The government filed a demurrer to the petition. It was sustained as to $7,564.08 of the amount sued for and overruled as to $1,031.08. The damages on account of delay to the amount of the latter sum the court found was due to the government's delay. The other sum, that is $7,564.08, the court attributed to the claimant, the court saying, through Chief Justice Campbell, that

"the difficulties under which claimant labored . . . were not due to 'unavoidable causes' within the meaning of those terms in the contract, and, though unforeseen, did not render the performance impossible,"

and added:

"The court cannot make a different contract from that which the parties made for themselves. The Harriman, 9 Wall. 161, 76 U. S. 172; Sun Printing & Publishing Ass'n v. Moore, 183 U. S. 642; Satterlee's Case, 30 Ct.Cls. 31; Pacific Hardware Co. v. United States, 48 Ct.Cls. 399."
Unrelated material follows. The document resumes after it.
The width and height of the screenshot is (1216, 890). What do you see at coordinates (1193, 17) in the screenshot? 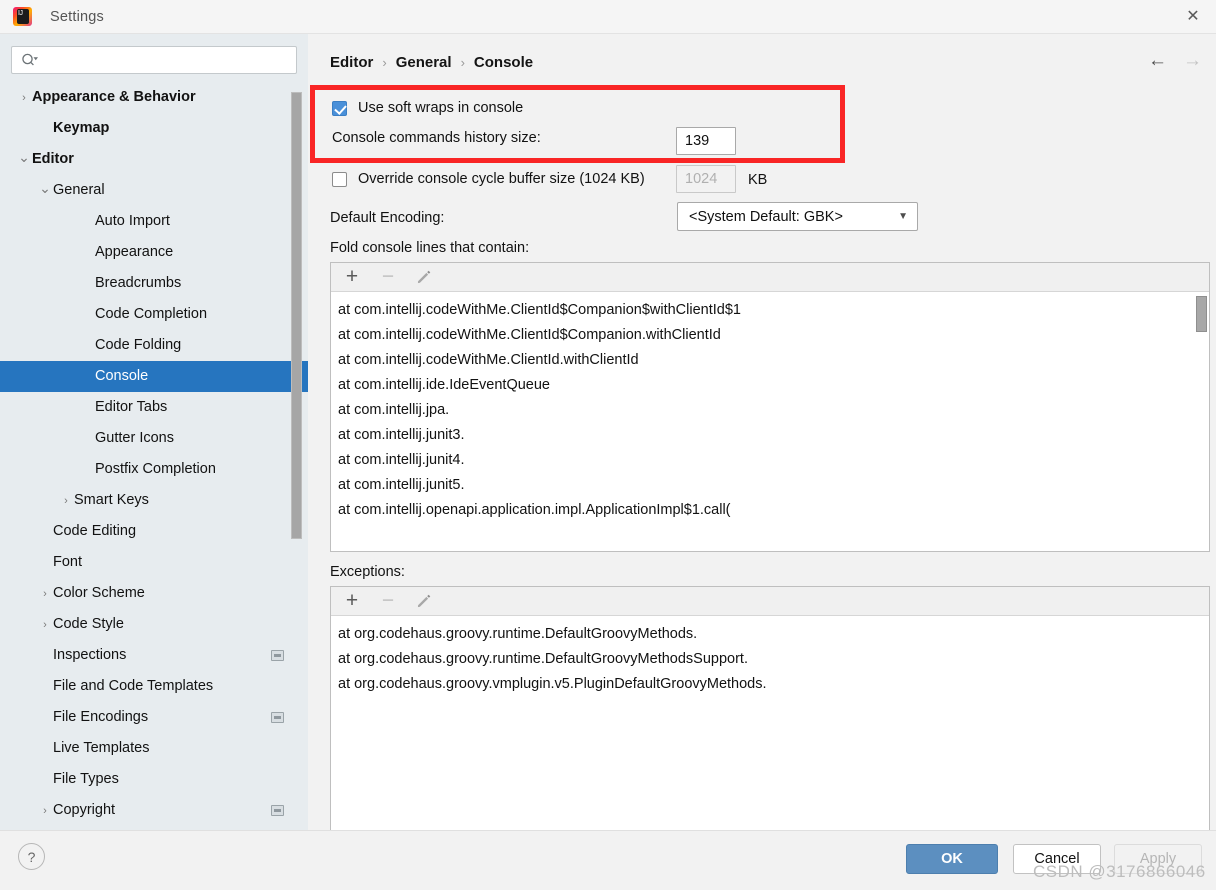
I see `close-icon: ✕` at bounding box center [1193, 17].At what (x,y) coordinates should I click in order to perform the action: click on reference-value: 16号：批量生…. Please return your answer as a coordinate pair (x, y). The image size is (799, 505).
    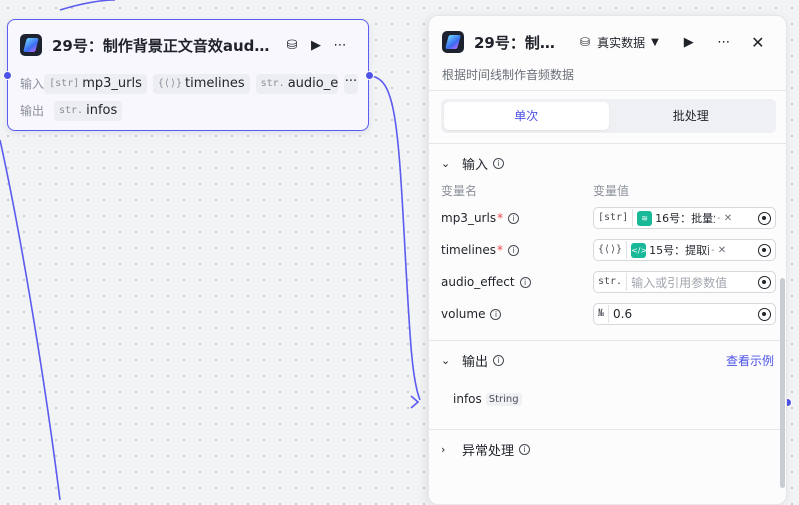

It will be observed that the point in the case is a short one. It is whether the causes of delay alleged in the petition were unavoidable, or were of the character described in the contract -- that is, "such as fires, storms, labor strikes, action of the United States, etc." The contention that the alleged causes can be assigned to such category creates some surprise. It would seem that the very essence of the promise of a contract to deliver articles is ability to procure or make them. But claimant says its ignorance was not peculiar, that it was shared by the world, and no one knew that the process adequate to produce 14-inch armor plate would not produce 18-inch armor plate. Yet claimant shows that its own experiments demonstrated the inadequacy of the accepted formula. A successful process was therefore foreseeable and discoverable. And it would seem to have been an obvious prudence to have preceded manufacture, if not engagement, by experiment, rather than risk failure and delay and their consequent penalties by extending an old formula to a new condition.

Page 240 U. S. 165

But even if this cannot be asserted, the case falls within The Harriman, supra, where it is said that

"the principle deducible from the authorities is that, if what is agreed to be done is possible and lawful, it must be done. Difficulty or improbability of accomplishing the undertaking will not avail the defendant. It must be shown that the thing cannot by any means be affected. Nothing short of this will excuse nonperformance."

And it was held in Sun Printing Ass'n v. Moore, supra, that

"it was a well settled rule of law that, if a party by his contract charges himself with an obligation possible to be performed, he must make it good unless its performance is rendered impossible by the act of God, the law, or the other party. Unforeseen difficulties, however great, will not excuse him."

Cases were cited, and it was said the principle was sustained by many adjudications.

It was said, however, in The Harriman, 9 Wall. 161, 76 U. S. 172, that "the answer to the objection of hardship in all such cases is that it might have been guarded against by a proper stipulation," and such a stipulation is relied on in the case at bar. Ignorance of the scientific process necessary for face-hardening 18-inch armor plate is asserted to be an unavoidable cause of the character of the enumeration of article 8 of the contract -- that is, "such as fires, storms, labor strikes, action of the United States, etc." The contention is that it is the same "genus or kind," because (1) it was not foreseeable when the contract was made; (2) was not the result of any act or neglect on the part of claimant; (3) was not a cause the company could prevent. What we have already said answers these contentions. Ability to perform a contract is of its very essence. It would have no sense or incentive, no assurance of fulfillment, otherwise, and a delay resulting from the absence of such ability is not of the same kind enumerated in the contract -- is not a cause extraneous to it and

Page 240 U. S. 166

independent of the engagements and exertions of the parties.

Judgment affirmed.

MR. JUSTICE McREYNOLDS took no part in the consideration and decision of this case.